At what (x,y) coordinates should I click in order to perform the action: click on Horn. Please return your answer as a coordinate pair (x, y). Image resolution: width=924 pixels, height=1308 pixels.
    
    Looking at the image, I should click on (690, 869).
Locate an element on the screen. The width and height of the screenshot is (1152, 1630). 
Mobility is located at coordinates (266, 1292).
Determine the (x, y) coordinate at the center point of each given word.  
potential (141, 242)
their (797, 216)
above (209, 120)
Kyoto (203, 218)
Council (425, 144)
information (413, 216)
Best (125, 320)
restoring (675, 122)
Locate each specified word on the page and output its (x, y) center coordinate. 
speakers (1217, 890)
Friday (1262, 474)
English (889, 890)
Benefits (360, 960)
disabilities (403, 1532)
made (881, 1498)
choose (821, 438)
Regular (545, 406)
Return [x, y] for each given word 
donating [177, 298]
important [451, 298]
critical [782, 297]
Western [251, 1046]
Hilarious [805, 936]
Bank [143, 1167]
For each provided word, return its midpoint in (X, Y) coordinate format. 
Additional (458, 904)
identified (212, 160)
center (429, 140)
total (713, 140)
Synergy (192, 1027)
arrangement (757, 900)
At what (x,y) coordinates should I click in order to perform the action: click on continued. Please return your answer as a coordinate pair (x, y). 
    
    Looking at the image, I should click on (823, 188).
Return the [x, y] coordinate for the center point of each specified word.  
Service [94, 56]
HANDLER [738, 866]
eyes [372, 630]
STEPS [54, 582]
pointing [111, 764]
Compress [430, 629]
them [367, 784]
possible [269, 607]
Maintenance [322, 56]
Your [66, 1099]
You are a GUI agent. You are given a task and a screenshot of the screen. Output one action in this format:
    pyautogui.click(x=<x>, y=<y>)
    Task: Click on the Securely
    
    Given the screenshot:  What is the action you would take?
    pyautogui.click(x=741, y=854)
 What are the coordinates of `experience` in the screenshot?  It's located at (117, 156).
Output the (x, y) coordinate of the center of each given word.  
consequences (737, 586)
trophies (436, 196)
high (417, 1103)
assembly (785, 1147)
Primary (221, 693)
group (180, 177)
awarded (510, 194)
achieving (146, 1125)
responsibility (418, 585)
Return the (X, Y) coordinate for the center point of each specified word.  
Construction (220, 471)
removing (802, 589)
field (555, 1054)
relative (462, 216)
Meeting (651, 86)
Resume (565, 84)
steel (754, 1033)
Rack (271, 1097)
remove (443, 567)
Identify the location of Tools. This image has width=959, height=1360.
● ● ● ● ● ● ●
**Set exercise:**
Return the lines above, reproducing them exactly.

**Exercise answer:**
At what (x,y) coordinates should I click in order to perform the action: click on Horn. Please return your answer as a coordinate pair (x, y). Image resolution: width=924 pixels, height=1308 pixels.
    
    Looking at the image, I should click on (690, 869).
Locate an element on the screen. The width and height of the screenshot is (1152, 1630). 
Mobility is located at coordinates (266, 1292).
Determine the (x, y) coordinate at the center point of each given word.  
potential (141, 242)
their (797, 216)
above (209, 120)
Kyoto (203, 218)
Council (425, 144)
information (413, 216)
Best (125, 320)
restoring (675, 122)
Locate each specified word on the page and output its (x, y) center coordinate. 
speakers (1217, 890)
Friday (1262, 474)
English (889, 890)
Benefits (360, 960)
disabilities (403, 1532)
made (881, 1498)
choose (821, 438)
Regular (545, 406)
Return [x, y] for each given word 
donating [177, 298]
important [451, 298]
critical [782, 297]
Western [251, 1046]
Hilarious [805, 936]
Bank [143, 1167]
For each provided word, return its midpoint in (X, Y) coordinate format. 
Additional (458, 904)
identified (212, 160)
center (429, 140)
total (713, 140)
Synergy (192, 1027)
arrangement (757, 900)
At what (x,y) coordinates should I click in order to perform the action: click on continued. Please return your answer as a coordinate pair (x, y). 
    
    Looking at the image, I should click on (823, 188).
Return the [x, y] coordinate for the center point of each specified word.  
Service [94, 56]
HANDLER [738, 866]
eyes [372, 630]
STEPS [54, 582]
pointing [111, 764]
Compress [430, 629]
them [367, 784]
possible [269, 607]
Maintenance [322, 56]
Your [66, 1099]
You are a GUI agent. You are given a task and a screenshot of the screen. Output one action in this format:
    pyautogui.click(x=<x>, y=<y>)
    Task: Click on the Securely
    
    Given the screenshot:  What is the action you would take?
    pyautogui.click(x=741, y=854)
 What are the coordinates of `experience` in the screenshot?  It's located at (117, 156).
Output the (x, y) coordinate of the center of each given word.  
consequences (737, 586)
trophies (436, 196)
high (417, 1103)
assembly (785, 1147)
Primary (221, 693)
group (180, 177)
awarded (510, 194)
achieving (146, 1125)
responsibility (418, 585)
Return the (X, Y) coordinate for the center point of each specified word.  
Construction (220, 471)
removing (802, 589)
field (555, 1054)
relative (462, 216)
Meeting (651, 86)
Resume (565, 84)
steel (754, 1033)
Rack (271, 1097)
remove (443, 567)
Identify the location of Tools. This image has width=959, height=1360.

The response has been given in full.